THE PROBLEM> Pictures stay out of the output. Return exactly the lines below from the one with "Task: Click the Manage Zapier settings title" down to the one with "Task: Select the °C axis unit label", both included, and nothing more.

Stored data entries
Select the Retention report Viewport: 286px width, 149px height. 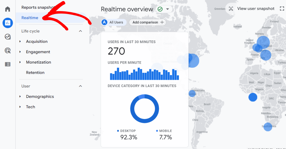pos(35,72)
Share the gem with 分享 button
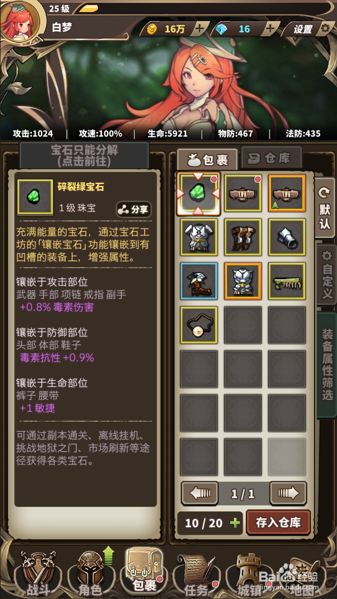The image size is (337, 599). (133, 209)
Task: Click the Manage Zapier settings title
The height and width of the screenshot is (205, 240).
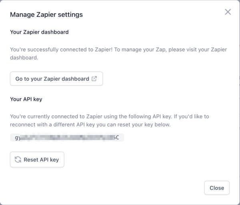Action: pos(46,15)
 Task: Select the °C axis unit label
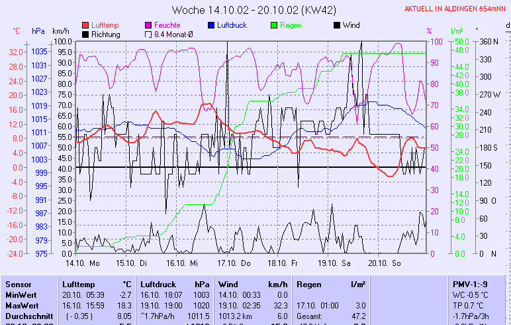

==

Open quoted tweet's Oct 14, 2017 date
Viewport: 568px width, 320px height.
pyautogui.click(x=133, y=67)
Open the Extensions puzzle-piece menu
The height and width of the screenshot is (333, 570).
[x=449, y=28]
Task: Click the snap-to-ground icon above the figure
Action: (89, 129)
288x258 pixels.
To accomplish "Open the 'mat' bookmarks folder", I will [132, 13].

ANSWER TO THE PROBLEM>
Task: Click the Manage Zapier settings title
The height and width of the screenshot is (205, 240).
Action: pos(46,15)
 Task: Select the °C axis unit label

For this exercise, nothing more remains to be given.